● Instructions for the task
Every entry below is to be copied exactly as written.

|---|

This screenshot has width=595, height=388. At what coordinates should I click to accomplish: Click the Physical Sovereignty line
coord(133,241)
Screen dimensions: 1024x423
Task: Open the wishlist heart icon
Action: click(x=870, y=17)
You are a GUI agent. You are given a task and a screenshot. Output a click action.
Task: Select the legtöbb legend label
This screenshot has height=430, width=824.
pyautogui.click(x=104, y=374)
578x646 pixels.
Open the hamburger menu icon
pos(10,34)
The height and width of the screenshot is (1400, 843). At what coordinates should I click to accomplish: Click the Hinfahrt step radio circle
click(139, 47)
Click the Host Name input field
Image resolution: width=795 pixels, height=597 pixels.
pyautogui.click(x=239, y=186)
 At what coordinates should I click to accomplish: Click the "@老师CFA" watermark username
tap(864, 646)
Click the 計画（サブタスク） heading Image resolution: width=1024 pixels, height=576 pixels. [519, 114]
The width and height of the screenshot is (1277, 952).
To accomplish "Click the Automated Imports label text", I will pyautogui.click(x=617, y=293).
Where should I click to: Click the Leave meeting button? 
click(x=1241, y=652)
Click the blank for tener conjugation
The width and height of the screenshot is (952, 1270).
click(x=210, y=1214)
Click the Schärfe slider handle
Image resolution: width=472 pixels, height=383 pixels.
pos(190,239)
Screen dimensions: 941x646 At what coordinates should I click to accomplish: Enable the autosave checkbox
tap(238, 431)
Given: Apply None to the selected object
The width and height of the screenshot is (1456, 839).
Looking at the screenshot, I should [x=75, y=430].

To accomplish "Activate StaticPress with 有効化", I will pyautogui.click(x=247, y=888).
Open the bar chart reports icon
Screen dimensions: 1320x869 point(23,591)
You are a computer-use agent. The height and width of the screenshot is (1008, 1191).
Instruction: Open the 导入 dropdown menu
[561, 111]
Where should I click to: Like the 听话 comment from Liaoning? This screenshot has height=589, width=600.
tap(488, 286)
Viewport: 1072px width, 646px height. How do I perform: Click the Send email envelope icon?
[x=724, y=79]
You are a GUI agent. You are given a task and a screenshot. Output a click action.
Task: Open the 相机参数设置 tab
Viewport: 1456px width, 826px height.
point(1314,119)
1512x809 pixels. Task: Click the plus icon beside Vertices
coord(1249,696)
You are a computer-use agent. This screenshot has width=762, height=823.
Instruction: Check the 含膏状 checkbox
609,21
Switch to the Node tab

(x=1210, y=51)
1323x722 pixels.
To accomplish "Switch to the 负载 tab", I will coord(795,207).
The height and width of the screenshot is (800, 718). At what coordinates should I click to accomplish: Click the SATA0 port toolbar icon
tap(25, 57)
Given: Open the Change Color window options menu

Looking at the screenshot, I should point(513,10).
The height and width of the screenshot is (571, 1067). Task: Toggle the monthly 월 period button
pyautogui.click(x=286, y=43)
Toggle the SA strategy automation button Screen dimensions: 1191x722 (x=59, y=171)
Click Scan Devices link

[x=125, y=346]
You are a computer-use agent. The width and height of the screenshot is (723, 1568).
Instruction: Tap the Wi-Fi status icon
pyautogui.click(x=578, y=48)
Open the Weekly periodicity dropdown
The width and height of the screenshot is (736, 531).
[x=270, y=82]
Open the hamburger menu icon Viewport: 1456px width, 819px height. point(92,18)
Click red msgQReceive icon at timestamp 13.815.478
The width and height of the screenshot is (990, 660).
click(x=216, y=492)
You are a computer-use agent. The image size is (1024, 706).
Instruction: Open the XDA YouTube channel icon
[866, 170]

|---|

● Exercise answer
This screenshot has width=595, height=388. At what coordinates should I click to accomplish: Click the Physical Sovereignty line
coord(133,241)
Screen dimensions: 1024x423
Task: Open the wishlist heart icon
Action: click(x=870, y=17)
You are a GUI agent. You are given a task and a screenshot. Output a click action.
Task: Select the legtöbb legend label
This screenshot has height=430, width=824.
pyautogui.click(x=104, y=374)
578x646 pixels.
Open the hamburger menu icon
pos(10,34)
The height and width of the screenshot is (1400, 843). At what coordinates should I click to accomplish: Click the Hinfahrt step radio circle
click(139, 47)
Click the Host Name input field
Image resolution: width=795 pixels, height=597 pixels.
pyautogui.click(x=239, y=186)
 At what coordinates should I click to accomplish: Click the "@老师CFA" watermark username
tap(864, 646)
Click the 計画（サブタスク） heading Image resolution: width=1024 pixels, height=576 pixels. [519, 114]
The width and height of the screenshot is (1277, 952).
To accomplish "Click the Automated Imports label text", I will pyautogui.click(x=617, y=293).
Where should I click to: Click the Leave meeting button? 
click(x=1241, y=652)
Click the blank for tener conjugation
The width and height of the screenshot is (952, 1270).
click(x=210, y=1214)
Click the Schärfe slider handle
Image resolution: width=472 pixels, height=383 pixels.
pos(190,239)
Screen dimensions: 941x646 At what coordinates should I click to accomplish: Enable the autosave checkbox
tap(238, 431)
Given: Apply None to the selected object
The width and height of the screenshot is (1456, 839).
Looking at the screenshot, I should [x=75, y=430].

To accomplish "Activate StaticPress with 有効化", I will pyautogui.click(x=247, y=888).
Open the bar chart reports icon
Screen dimensions: 1320x869 point(23,591)
You are a computer-use agent. The height and width of the screenshot is (1008, 1191).
Instruction: Open the 导入 dropdown menu
[561, 111]
Where should I click to: Like the 听话 comment from Liaoning? This screenshot has height=589, width=600.
tap(488, 286)
Viewport: 1072px width, 646px height. How do I perform: Click the Send email envelope icon?
[x=724, y=79]
You are a GUI agent. You are given a task and a screenshot. Output a click action.
Task: Open the 相机参数设置 tab
Viewport: 1456px width, 826px height.
point(1314,119)
1512x809 pixels. Task: Click the plus icon beside Vertices
coord(1249,696)
You are a computer-use agent. This screenshot has width=762, height=823.
Instruction: Check the 含膏状 checkbox
609,21
Switch to the Node tab

(x=1210, y=51)
1323x722 pixels.
To accomplish "Switch to the 负载 tab", I will coord(795,207).
The height and width of the screenshot is (800, 718). At what coordinates should I click to accomplish: Click the SATA0 port toolbar icon
tap(25, 57)
Given: Open the Change Color window options menu

Looking at the screenshot, I should point(513,10).
The height and width of the screenshot is (571, 1067). Task: Toggle the monthly 월 period button
pyautogui.click(x=286, y=43)
Toggle the SA strategy automation button Screen dimensions: 1191x722 (x=59, y=171)
Click Scan Devices link

[x=125, y=346]
You are a computer-use agent. The width and height of the screenshot is (723, 1568).
Instruction: Tap the Wi-Fi status icon
pyautogui.click(x=578, y=48)
Open the Weekly periodicity dropdown
The width and height of the screenshot is (736, 531).
[x=270, y=82]
Open the hamburger menu icon Viewport: 1456px width, 819px height. point(92,18)
Click red msgQReceive icon at timestamp 13.815.478
The width and height of the screenshot is (990, 660).
click(x=216, y=492)
You are a computer-use agent. The image size is (1024, 706).
Instruction: Open the XDA YouTube channel icon
[866, 170]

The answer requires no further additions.